Documentation

We developed BioKnExt, a Biological Knowledge Extractor, to automate the processing of literature and find variations in each gene. It allows a visualization of articles with highlighted entities and can be used to create or enrich generic databases.
BioKnExt website was developed with the Laravel Framework (www.laravel.com) to combine Information Retrieval (IR) and Named Entity Recignition (NER) approaches.

Below, some screenshots of possible searches with BioKnExt:
Users can query the system for a PMIDs list, a key word (disease, gene).



BioKnExt allows users to access the abstracts or the full texts of the request and to consult a summary table with the extracted entities and the context sentences. BioKnExt provides an intuitive visualization with colorful highlights and an easy navigation.

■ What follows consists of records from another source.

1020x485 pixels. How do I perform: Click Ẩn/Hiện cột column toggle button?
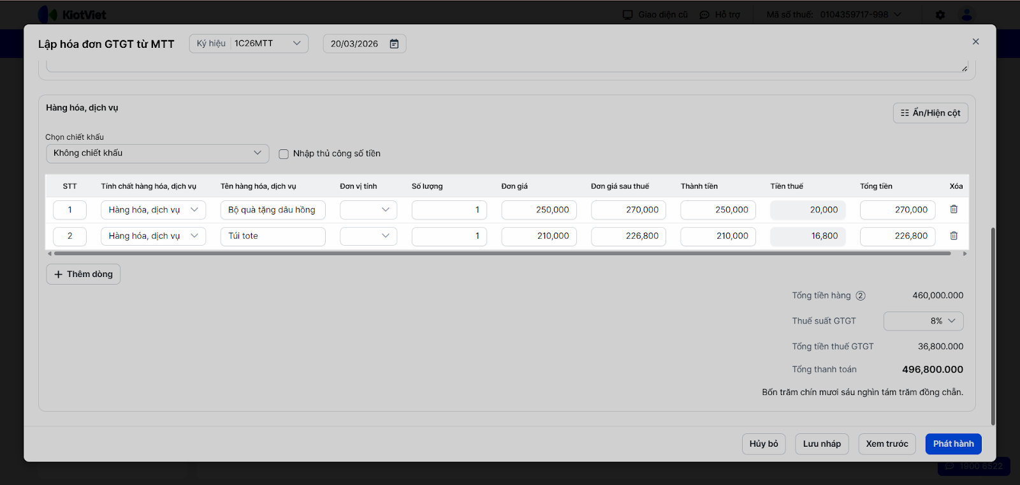coord(930,113)
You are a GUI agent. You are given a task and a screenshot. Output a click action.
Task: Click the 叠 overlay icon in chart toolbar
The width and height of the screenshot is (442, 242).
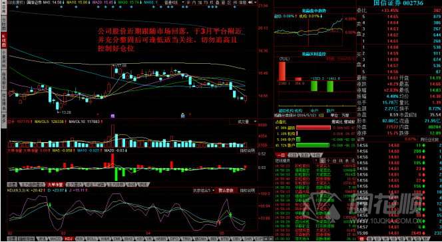pos(218,2)
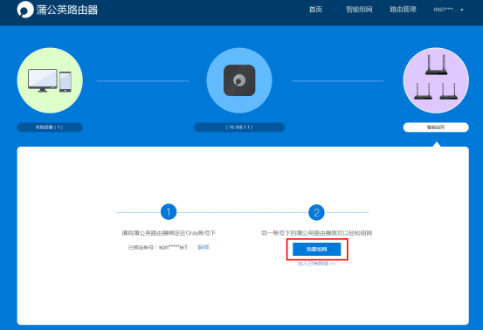Select the router device icon in center circle
The width and height of the screenshot is (483, 330).
pyautogui.click(x=239, y=80)
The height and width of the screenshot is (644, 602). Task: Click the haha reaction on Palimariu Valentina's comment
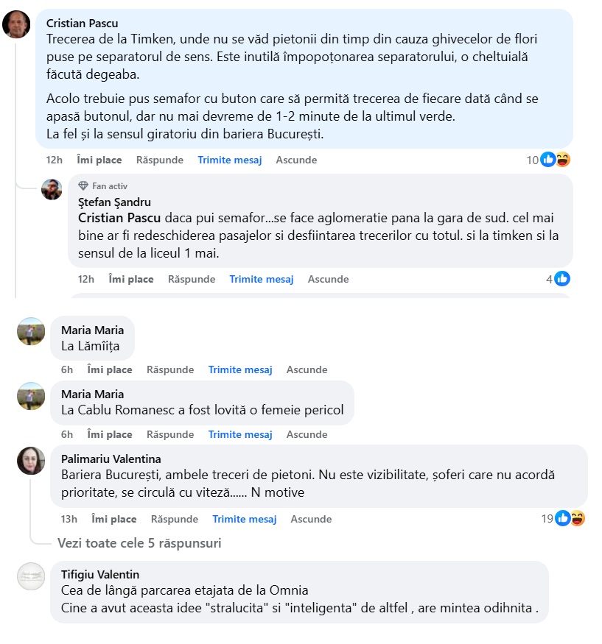pyautogui.click(x=577, y=519)
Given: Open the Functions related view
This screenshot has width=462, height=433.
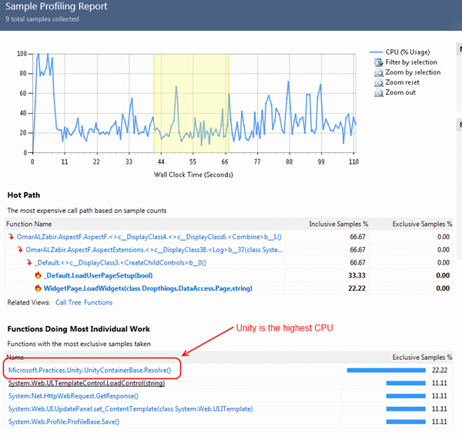Looking at the screenshot, I should point(98,303).
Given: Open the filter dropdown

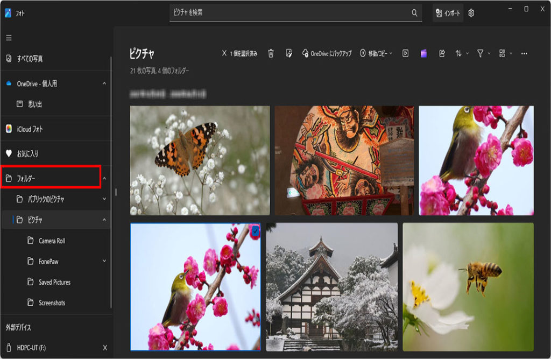Looking at the screenshot, I should point(483,53).

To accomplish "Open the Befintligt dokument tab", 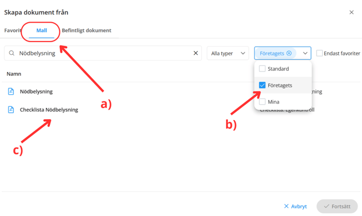I will pos(86,30).
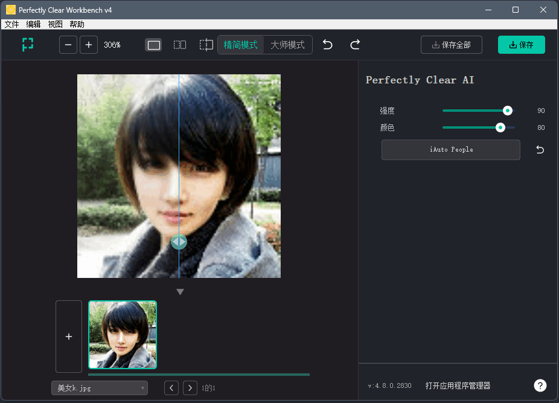
Task: Click the crop/before-after split view icon
Action: [205, 45]
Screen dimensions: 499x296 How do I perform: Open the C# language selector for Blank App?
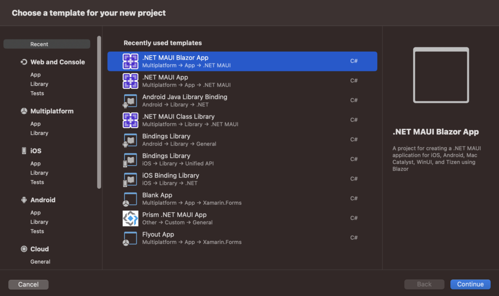click(354, 198)
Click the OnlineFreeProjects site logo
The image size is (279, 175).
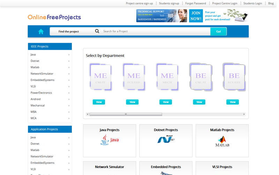[54, 17]
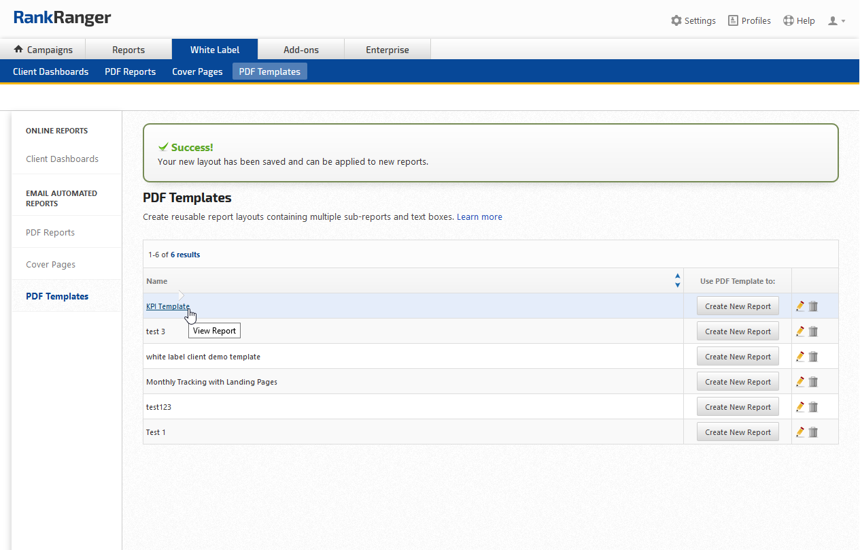Create New Report from KPI Template
This screenshot has width=860, height=550.
point(738,306)
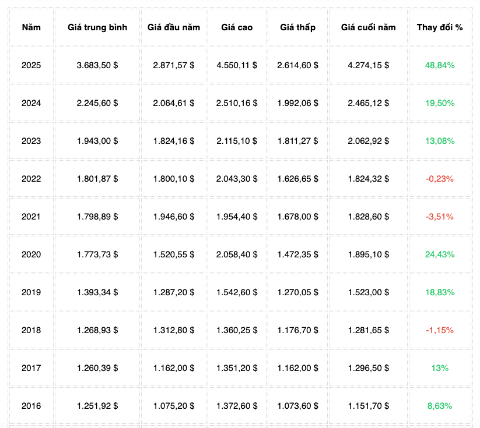Image resolution: width=480 pixels, height=428 pixels.
Task: Click the 2023 closing price 2.062,92 $
Action: tap(368, 141)
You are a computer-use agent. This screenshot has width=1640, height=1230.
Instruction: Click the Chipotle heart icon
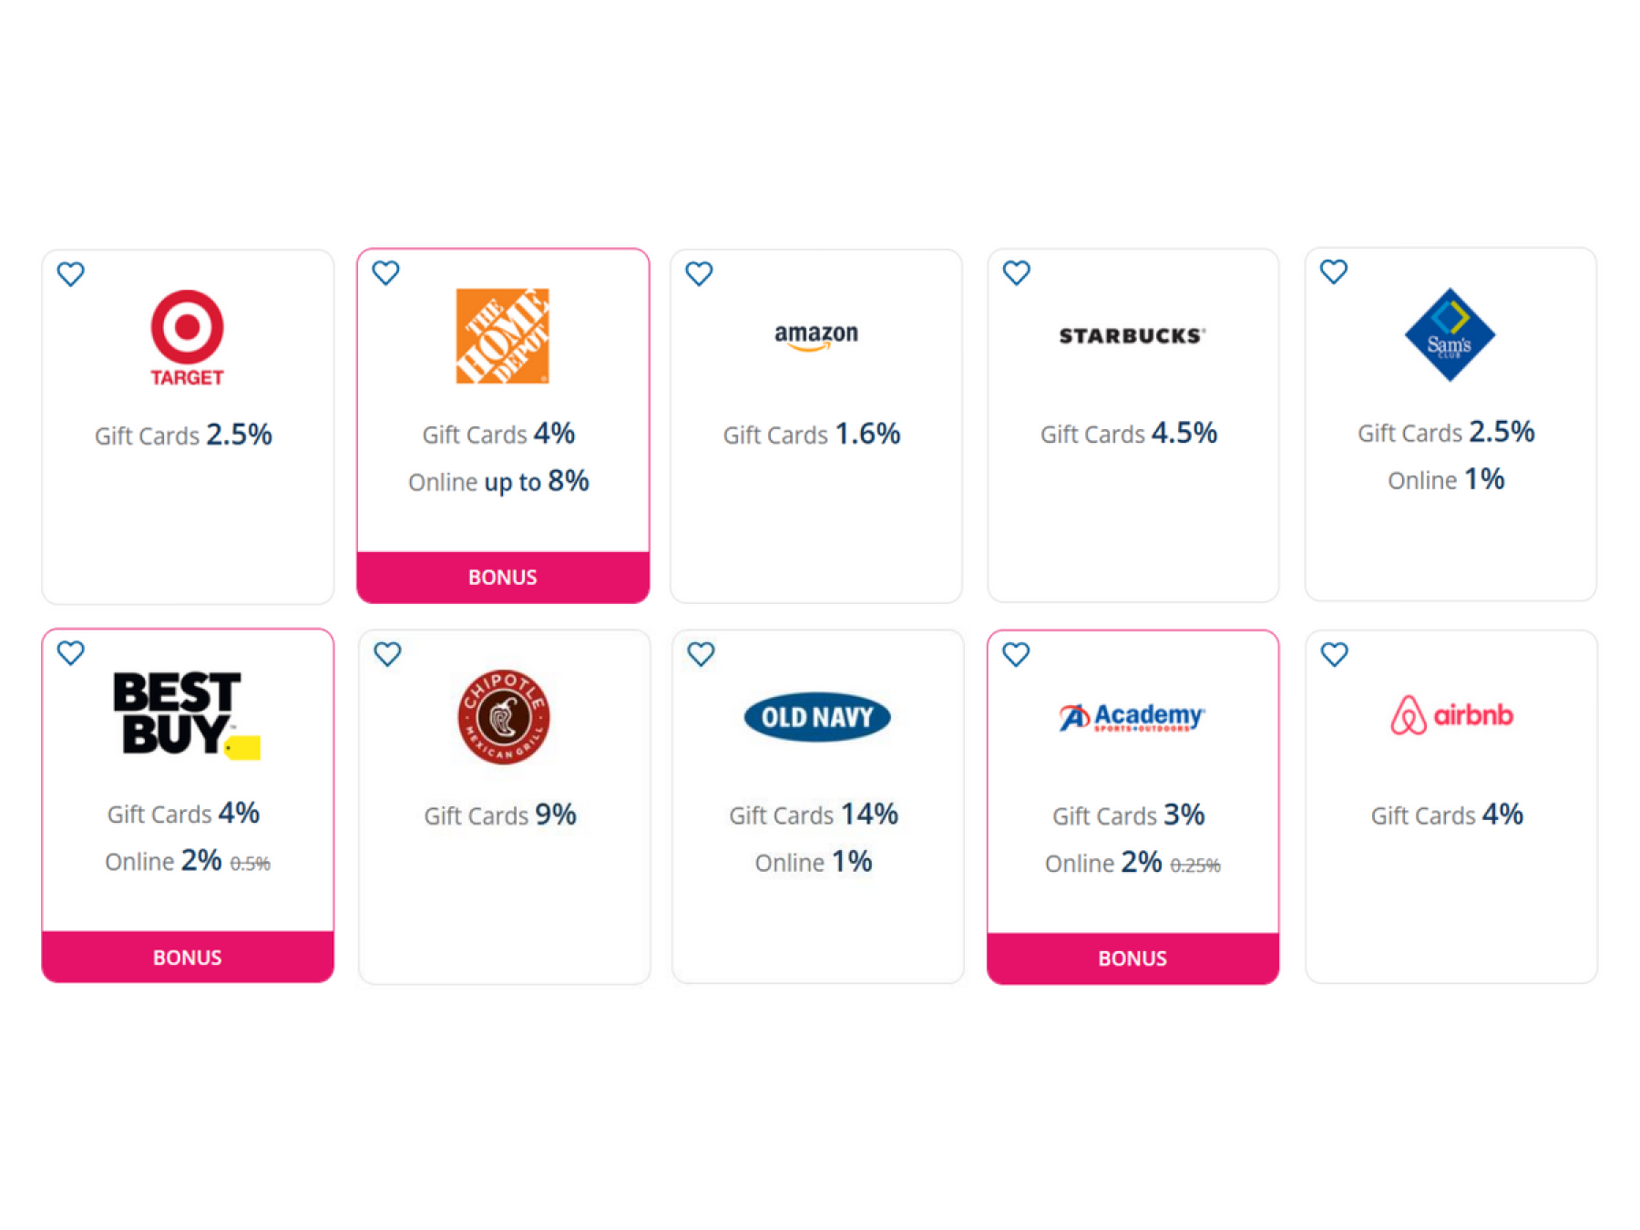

PubTator Central provides a RESTful API that can be used to extract some entity types with different tools. These are state-of-the-art tools to extract entities such as genes/proteins, variations, chemicals, diseases, and species. We added nala to TmVar2.0 for the sequence variants extraction.

Tools used in BioKnExt:

Tools Help   Publications
TmVar2.0 Is a text mining approach for extracting sequence variants from the literature. It can extract a wide range of variants described at the protein, DNA and RNA level, mentioned in abstracts or full texts.   TmVar TmVar2.0
nala Is a system for extracting sequence variants (genes and/or proteins) described in ST (standard) SST (semi-standard) or NL (natural language). This tool works on abstracts and full text and is not included in the PubTator Central tool.   nala
GNormPlus    Is a supervised approach to detect mentions of genes, gene families and protein domains from the text provided.   GNormPlus
TaggerOne Is a tool based on a semi-Markovian structured linear classifier that can identify any type of entity (depending on the dataset it has been trained with). It is used here to identify disease mentions, chemicals and cell lines.   TaggerOne
SR4GN Is a tool specialised in the recognition of species present in biomedical texts. It works with a recognition of the limits of the sentence in a first step and then detects the species names thanks to the Linnaeus dictionary.   SR4GN

In order to facilitate the biocuration process, we have implemented a processing suite that allows users to submit a document in ".pdf", ".xlsx" or ".docx" format, transform it into a format adapted to our process, and then process it with the TmVar2.0 and GNormPlus tools in order to extract the most likely gene-variation pairs. In addition to having access to the free literature available via the main interface, the user can therefore provide the documents of his choice to extract information relating to the genes and variations of the latter. An API has been created for the same purpose and allows the BioKnExt system to be queried to extract information from specific documents.